Unscharfe Regeln in Deutschland Wie steht's mit der "Abzockerei"?
04.03.2013, 13:55 Uhr
Hoch die Gläser? In Deutschland gibt es noch keine scharfen Regelungen zur Managervergütung.
(Foto: picture alliance / dpa)
Mehr als zwei Drittel der Schweizer stimmen für die "Volksinitiative gegen die Abzockerei". Sie erreichen damit, dass künftig die Aktionäre von Unternehmen über die Gehälter an der Spitze entscheiden. Ein "Goldener Handschlag" beim Weggang aus einem Konzern und Begrüßungsmillionen vor dem Beginn eines Arbeitsverhältnisses sollen verboten werden. In Deutschland sieht das anders aus.

# Erfasste Daten:
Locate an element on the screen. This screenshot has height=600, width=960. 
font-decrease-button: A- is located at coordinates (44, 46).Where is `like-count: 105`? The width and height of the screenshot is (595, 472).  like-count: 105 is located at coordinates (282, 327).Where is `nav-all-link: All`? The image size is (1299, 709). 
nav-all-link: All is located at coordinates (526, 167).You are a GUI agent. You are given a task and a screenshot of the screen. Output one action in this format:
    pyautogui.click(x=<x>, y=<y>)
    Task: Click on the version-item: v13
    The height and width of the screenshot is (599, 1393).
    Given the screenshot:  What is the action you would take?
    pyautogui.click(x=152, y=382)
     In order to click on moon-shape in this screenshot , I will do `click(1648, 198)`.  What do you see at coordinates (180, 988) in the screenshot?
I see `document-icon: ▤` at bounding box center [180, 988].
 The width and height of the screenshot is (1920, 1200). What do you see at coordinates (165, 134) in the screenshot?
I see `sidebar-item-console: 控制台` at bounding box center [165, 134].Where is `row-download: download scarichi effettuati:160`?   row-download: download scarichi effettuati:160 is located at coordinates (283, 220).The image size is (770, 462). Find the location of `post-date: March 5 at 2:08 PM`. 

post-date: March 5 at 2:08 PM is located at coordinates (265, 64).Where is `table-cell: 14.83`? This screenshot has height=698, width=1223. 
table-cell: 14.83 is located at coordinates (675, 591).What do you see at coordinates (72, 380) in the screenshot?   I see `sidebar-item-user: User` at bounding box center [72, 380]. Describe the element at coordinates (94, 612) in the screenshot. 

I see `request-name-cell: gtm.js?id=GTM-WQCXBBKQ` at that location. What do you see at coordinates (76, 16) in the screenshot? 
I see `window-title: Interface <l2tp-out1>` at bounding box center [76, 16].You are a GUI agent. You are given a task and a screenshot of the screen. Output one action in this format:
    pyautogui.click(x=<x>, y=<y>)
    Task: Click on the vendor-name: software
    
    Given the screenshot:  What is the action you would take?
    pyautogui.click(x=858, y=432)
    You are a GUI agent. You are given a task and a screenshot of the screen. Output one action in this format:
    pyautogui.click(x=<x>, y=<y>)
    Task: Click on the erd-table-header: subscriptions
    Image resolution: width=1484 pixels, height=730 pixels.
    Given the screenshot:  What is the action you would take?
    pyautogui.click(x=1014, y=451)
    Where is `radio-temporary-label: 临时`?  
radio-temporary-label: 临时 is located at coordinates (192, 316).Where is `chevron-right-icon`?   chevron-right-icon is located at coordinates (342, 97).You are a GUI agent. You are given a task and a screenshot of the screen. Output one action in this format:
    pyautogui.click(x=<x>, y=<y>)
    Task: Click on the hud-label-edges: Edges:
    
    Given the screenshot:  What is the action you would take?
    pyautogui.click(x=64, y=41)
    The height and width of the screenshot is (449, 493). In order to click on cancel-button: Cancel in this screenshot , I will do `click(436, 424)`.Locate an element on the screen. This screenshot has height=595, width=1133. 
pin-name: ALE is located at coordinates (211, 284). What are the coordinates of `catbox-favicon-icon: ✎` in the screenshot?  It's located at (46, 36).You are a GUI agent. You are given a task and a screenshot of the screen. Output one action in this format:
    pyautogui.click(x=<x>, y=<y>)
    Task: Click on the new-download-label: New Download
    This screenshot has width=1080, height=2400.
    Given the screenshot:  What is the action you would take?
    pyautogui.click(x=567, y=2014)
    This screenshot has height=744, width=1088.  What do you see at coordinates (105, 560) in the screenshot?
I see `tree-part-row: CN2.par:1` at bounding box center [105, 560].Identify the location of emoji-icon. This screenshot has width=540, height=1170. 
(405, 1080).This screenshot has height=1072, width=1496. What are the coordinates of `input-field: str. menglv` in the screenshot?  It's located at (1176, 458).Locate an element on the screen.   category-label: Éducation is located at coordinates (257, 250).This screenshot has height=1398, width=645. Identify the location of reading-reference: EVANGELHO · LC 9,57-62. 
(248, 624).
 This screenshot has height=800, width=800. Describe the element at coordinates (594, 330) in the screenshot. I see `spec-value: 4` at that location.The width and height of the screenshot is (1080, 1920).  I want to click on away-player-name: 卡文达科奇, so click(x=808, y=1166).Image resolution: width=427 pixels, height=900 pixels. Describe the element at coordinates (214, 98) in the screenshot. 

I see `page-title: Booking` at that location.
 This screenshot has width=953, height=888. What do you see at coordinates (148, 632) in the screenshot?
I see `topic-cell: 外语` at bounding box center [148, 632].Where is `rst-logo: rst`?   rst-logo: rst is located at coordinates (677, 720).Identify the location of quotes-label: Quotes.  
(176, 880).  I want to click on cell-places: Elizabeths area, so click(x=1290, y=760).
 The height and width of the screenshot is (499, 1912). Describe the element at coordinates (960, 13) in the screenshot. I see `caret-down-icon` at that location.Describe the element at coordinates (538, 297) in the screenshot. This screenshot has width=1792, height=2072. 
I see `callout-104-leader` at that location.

# Zu beantwortende Fragen:
**A)** Gib aus dem Artikel zur Managervergütung den Abschnitt, der mit den Worten „Mehr als zwei“ beginnt und mit „das anders aus.“ endet, erneut wieder und setze dabei „Anteilseigner“ an die Stelle von „Aktionäre“.
**B)** Welcher Anteil der Schweizer stimmte laut dem Artikel zur Managervergütung für die „Volksinitiative gegen die Abzockerei“?
Die Datensätze werden für die Bearbeitung nicht benötigt.

# Lösungen:
**A)**
Mehr als zwei Drittel der Schweizer stimmen für die "Volksinitiative gegen die Abzockerei". Sie erreichen damit, dass künftig die Anteilseigner von Unternehmen über die Gehälter an der Spitze entscheiden. Ein "Goldener Handschlag" beim Weggang aus einem Konzern und Begrüßungsmillionen vor dem Beginn eines Arbeitsverhältnisses sollen verboten werden. In Deutschland sieht das anders aus.

**B)** Mehr als zwei Drittel.